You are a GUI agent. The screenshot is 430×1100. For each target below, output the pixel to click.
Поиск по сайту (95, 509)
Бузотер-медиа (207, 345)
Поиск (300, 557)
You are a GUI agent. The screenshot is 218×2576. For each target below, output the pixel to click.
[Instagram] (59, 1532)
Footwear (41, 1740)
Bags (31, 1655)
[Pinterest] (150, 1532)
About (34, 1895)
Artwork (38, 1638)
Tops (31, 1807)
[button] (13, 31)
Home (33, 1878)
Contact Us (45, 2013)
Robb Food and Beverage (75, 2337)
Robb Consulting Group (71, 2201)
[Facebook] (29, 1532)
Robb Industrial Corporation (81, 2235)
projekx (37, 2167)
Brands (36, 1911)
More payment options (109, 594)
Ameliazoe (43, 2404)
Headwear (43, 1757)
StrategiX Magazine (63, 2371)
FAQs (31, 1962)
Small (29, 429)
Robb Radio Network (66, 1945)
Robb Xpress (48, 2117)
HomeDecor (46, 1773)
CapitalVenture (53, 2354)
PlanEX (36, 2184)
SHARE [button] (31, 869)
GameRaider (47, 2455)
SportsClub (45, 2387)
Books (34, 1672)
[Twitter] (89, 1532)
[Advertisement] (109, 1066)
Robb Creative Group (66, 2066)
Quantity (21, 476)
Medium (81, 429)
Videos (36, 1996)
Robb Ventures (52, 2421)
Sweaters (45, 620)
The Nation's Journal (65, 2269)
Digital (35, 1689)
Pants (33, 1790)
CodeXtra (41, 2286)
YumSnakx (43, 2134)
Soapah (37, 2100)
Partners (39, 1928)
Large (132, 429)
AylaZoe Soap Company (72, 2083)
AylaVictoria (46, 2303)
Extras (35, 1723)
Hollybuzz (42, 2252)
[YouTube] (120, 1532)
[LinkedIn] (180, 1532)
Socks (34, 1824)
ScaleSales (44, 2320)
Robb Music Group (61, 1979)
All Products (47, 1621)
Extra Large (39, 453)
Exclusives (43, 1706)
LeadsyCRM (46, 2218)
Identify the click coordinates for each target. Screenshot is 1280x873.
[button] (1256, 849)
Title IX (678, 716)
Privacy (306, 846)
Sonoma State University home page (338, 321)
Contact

WORK TO COMPLETE:
Which lines above include the word "Group"? Return each one.

SOLUTION TO THIS PROBLEM:
Robb Consulting Group (71, 2201)
Robb Creative Group (66, 2066)
Robb Music Group (61, 1979)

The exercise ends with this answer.